Which countries are stopping arms supplies to Israel?

  • In the Netherlands, a court on Monday gave the government one week to block all exports of parts for the F-35 fighter jet, which Israel is using to bomb the Gaza Strip. The ruling was the result of a lawsuit filed by Dutch humanitarian organisations Oxfam Novib, PAX Netherlands Peace Movement Foundation and The Rights Forum against the government. The concerns laid out in this lawsuit overlap with the issues the International Court of Justice (ICJ) is considering in South Africa’s apartheid case against Israel. “It is undeniable that there is a clear risk the exported F-35 parts are used in serious violations of international humanitarian law,” the court ruling stated.
  • In Belgium, a regional government said it suspended two licences for the export of gunpowder to Israel on February 6. It was reported that the regional government cited the ICJ interim ruling which found Israel may “plausibly” be committing genocide in Gaza.
  • Japanese company Itochu Corporation announced on February 5 that it will end its partnership with Israeli weapons manufacturer Elbit Systems by the end of February.
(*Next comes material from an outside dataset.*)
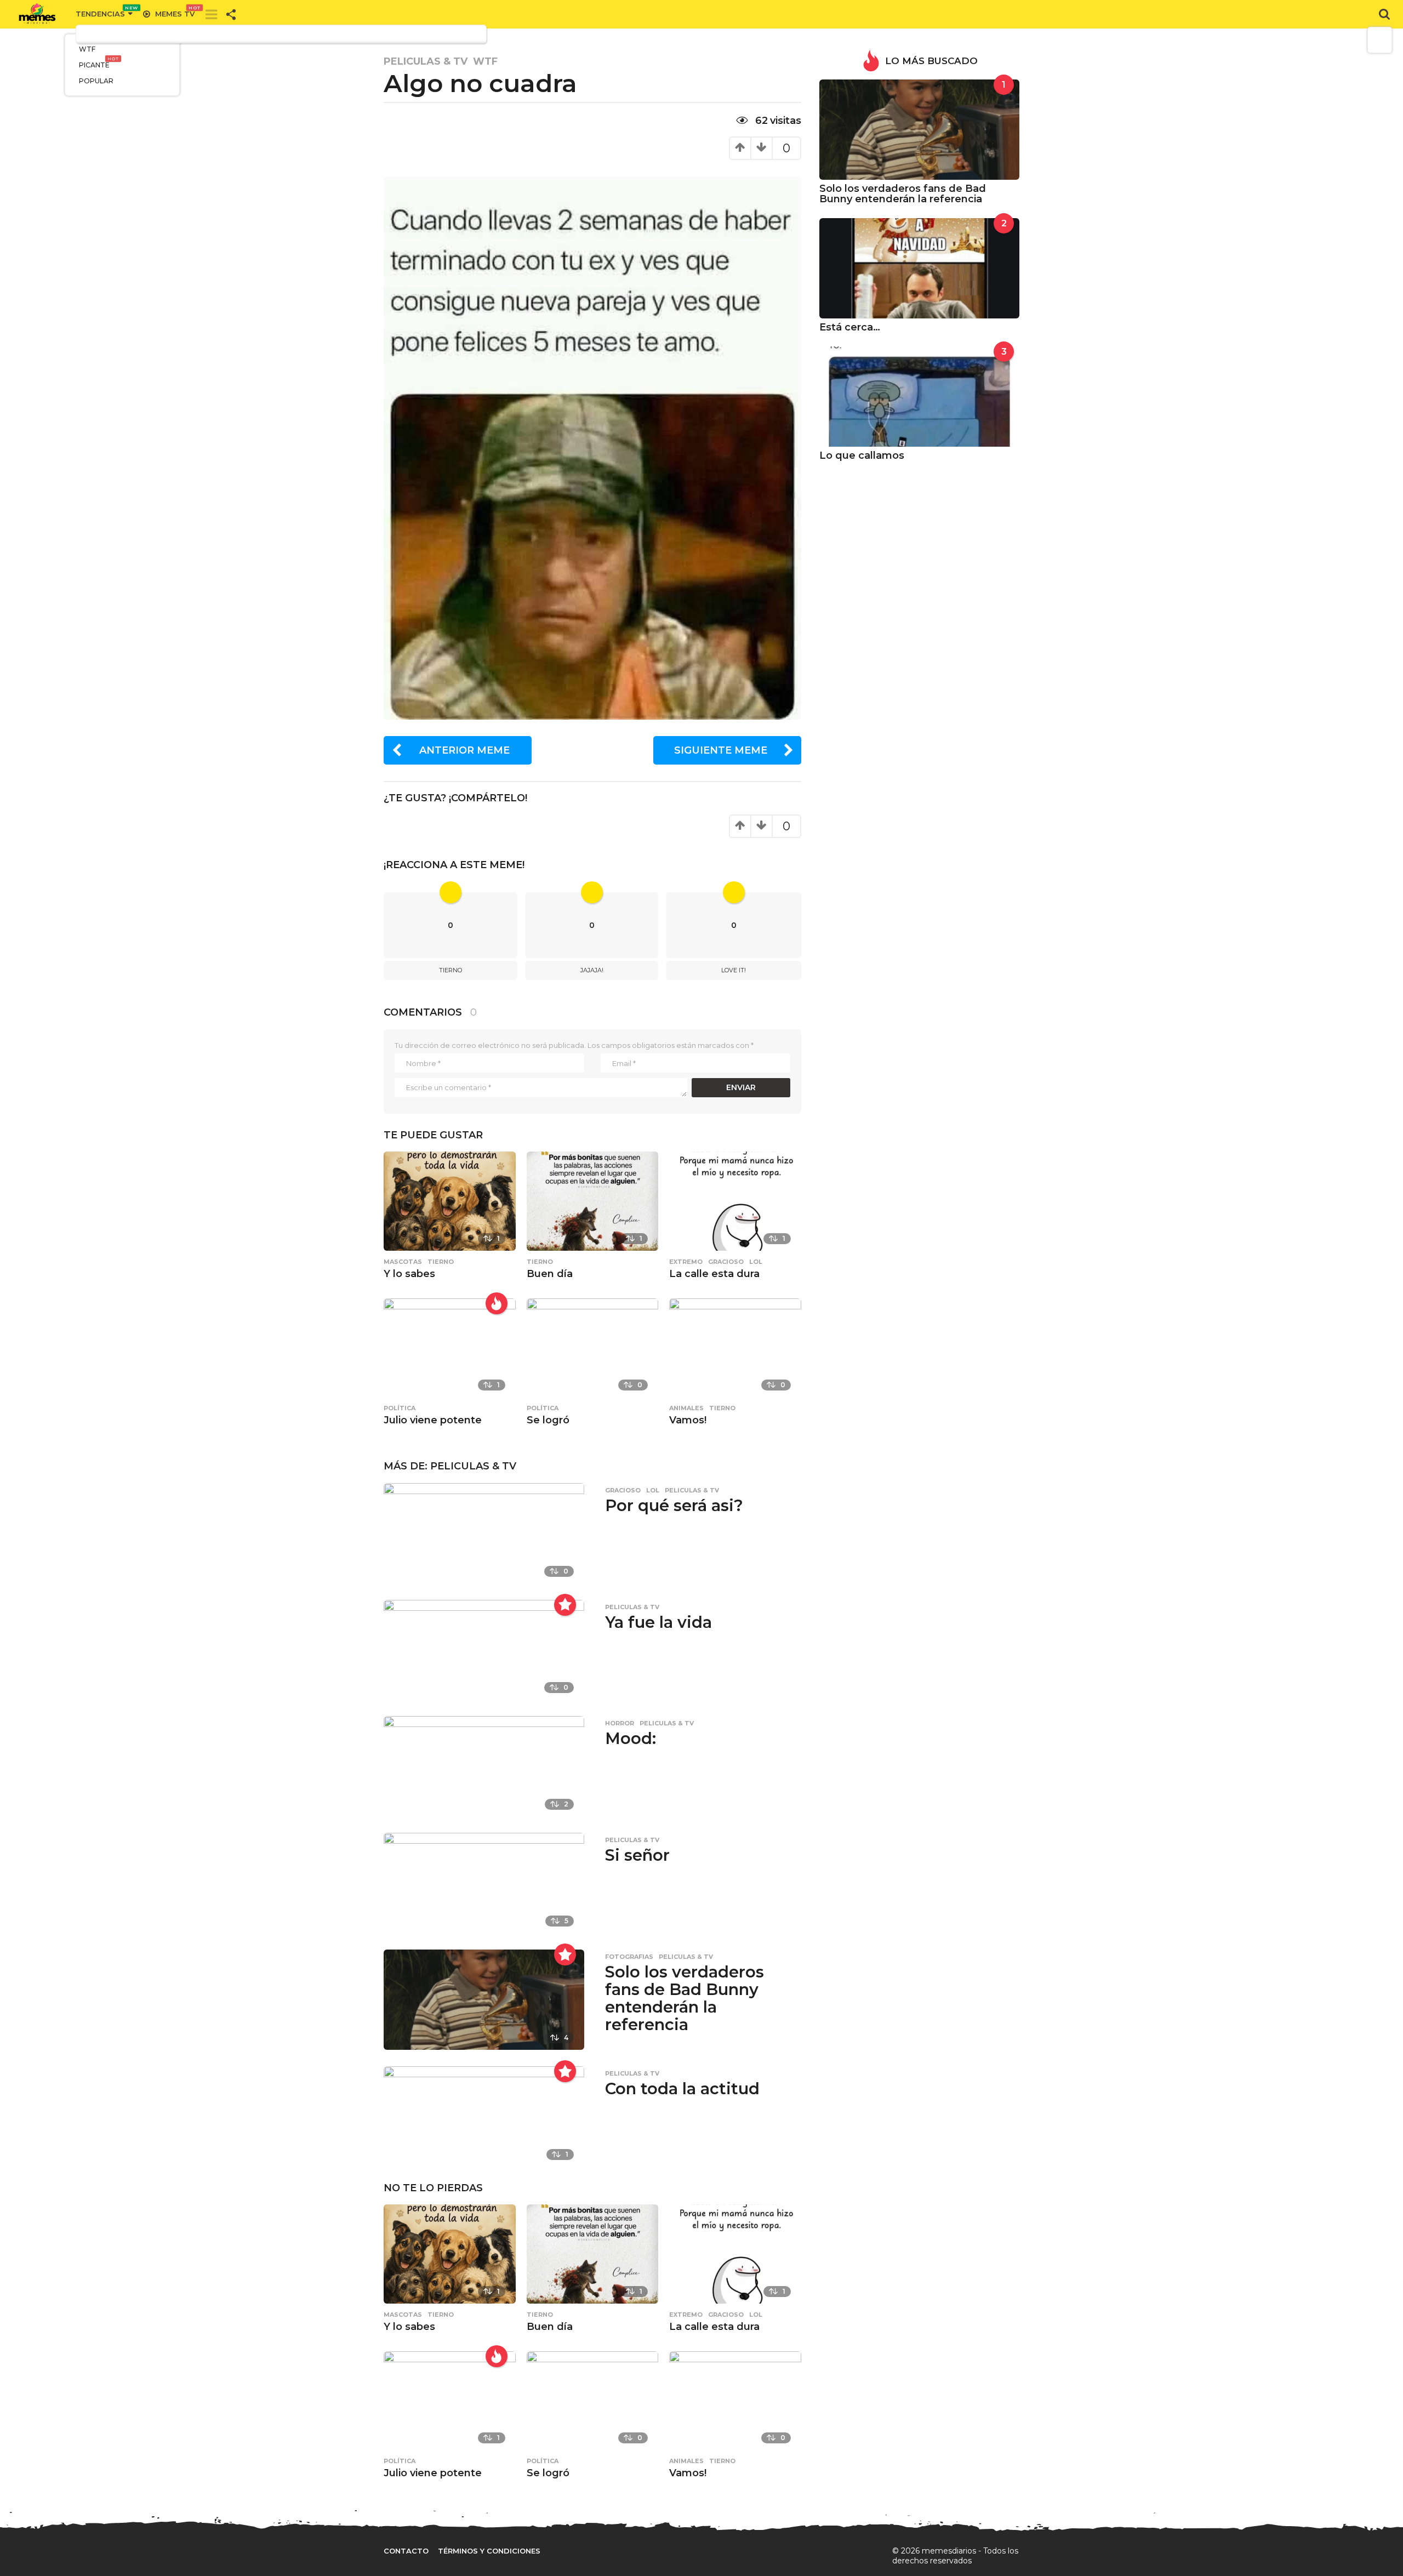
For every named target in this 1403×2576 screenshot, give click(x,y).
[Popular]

Itochu chief financial officer Tsuyoshi Hachimura told a news conference that the suspension of a memorandum of understanding (MOU) with Elbit Systems was based on a request from Japan’s Ministry of Defense and “not in any way related to the current conflict between Israel and Palestine”. However, he added: “Taking into consideration the International Court of Justice’s order on January 26, and that the Japanese government supports the role of the Court, we have already suspended new activities related to the MOU, and plan to end the MOU by the end of February.”
  • Foreign Minister Antonio Tajani said on January 20 that Italy had suspended all shipments of weapons systems or military material to Israel since the outbreak of the war on October 7. This was in response to Democratic Party leader Elly Schlein’s calls on the government to halt the supply of weapons to Israel.
  • Spain’s foreign minister said in January the country has not sold any arms to Israel since the start of the war and that there is now an embargo on weapon sales. However, on Monday, the Spanish daily El Diario released a report showing that Spain had exported ammunition worth about $1.1m to Israel in November. Spain’s secretary of state for trade justified selling the ammo, telling El Diario that the “material was for tests or demonstrations” and “corresponds to licences granted before October 7″.

What role has the ICJ ruling played in halting arms sales?

In its interim ruling on South Africa’s genocide case against Israel on January 26, the ICJ stated that Israel is “plausibly” committing genocide in Gaza and ordered it to take “all measures within its power” to prevent acts that could amount to genocide against Palestinians in Gaza. This has spurred humanitarian organisations around the world to pressure their governments to halt sales of arms and military aid.

The ruling “goes beyond Israel” alone, said Raed Jarrar, advocacy director at Washington, DC-based think tank Democracy for the Arab World Now (DAWN). The interim ruling highlights the legal and political obligations of countries to prevent genocide. Advocates say weapons sales and military aid could be deemed to amount to complicity in genocide and be in violation of international law.